At a time when self-isolation and social distancing are essential, Pujara is leading by example.
“During the lockdown, the most important thing is to make sure that you are at home. Everyone should understand the danger and stay indoors, though it can be frustrating. But this is like a battle that we are fighting. Those qualities of patience and discipline do come in handy. The qualities I have as a cricketer are helping me deal with this period effectively. I have that mental strength. So it does help,” Pujara, who was among the sportspersons to have a video interaction with Prime Minister Narendra Modi last week, told TOI from Rajkot.
Pujara, of course, remains innately obsessed with the game and loves hearing the sound of bat on ball. For the time being, though, cricket is far from his mind. Having been involved in a long season which culminated with the Test series against New Zealand and Saurashtra‘s triumph in the Ranji Trophy, Pujara does not mind.
“At times, you need to stay away from the game. Fortunately, this has come at the end of the season. Once the Ranji Trophy ended, I was supposed to take a break for a week or two. This has been longer than that. We don’t know when the game will restart. So we are in a tough situation.
“But if we look at the problems other people are facing, then we can’t really think about the game. The virus is so dangerous that we have to fight this together. It is like a war. We have to make sure everything becomes normal first. And then we can think about the game,” Pujara felt.
The 32-year-old admits he is not much of a cricket watcher, which means that he is spending all his time with his wife and daughter. When things do return to normalcy, though, one of the first things on Pujara’s mind is to visit his own cricket academy in Rajkot. “I would like to visit my academy. It is around 16-17 kilometres away from my house.”
As far as return of cricketing activity is concerned, there are many unknowns to contend with.

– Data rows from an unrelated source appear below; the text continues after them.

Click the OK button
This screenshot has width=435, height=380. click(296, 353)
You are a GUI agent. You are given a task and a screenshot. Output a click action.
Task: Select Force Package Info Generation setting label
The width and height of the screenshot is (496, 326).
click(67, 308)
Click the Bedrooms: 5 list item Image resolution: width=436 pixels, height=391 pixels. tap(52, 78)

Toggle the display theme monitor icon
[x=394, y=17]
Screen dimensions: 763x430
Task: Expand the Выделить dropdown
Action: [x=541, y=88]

While Pujara is not currently part of any IPL teams, he has been playing county cricket in England for the last few years. With the situation in the UK worsening with each passing day, the whole English cricket season has been affected. It hampers Pujara’s preparations for the upcoming season, but he is not overly fussed.

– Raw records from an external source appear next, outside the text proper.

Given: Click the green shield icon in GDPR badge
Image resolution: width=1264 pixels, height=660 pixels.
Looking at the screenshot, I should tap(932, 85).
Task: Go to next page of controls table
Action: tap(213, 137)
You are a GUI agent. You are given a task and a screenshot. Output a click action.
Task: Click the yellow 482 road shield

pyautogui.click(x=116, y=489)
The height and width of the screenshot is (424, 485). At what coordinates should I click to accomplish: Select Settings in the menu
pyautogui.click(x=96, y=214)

“Something like this can’t be controlled. It has happened for the first time in our lives and I hope it won’t happen again. We can’t think about the game right now. I am sure things will be under control in a few months’ time. Then, we can think about county cricket and everything else. Every major sporting event has been affected. County cricket will be no exception. Even if the county season doesn’t happen, one shouldn’t worry much because human lives are more important than any sport,” he said.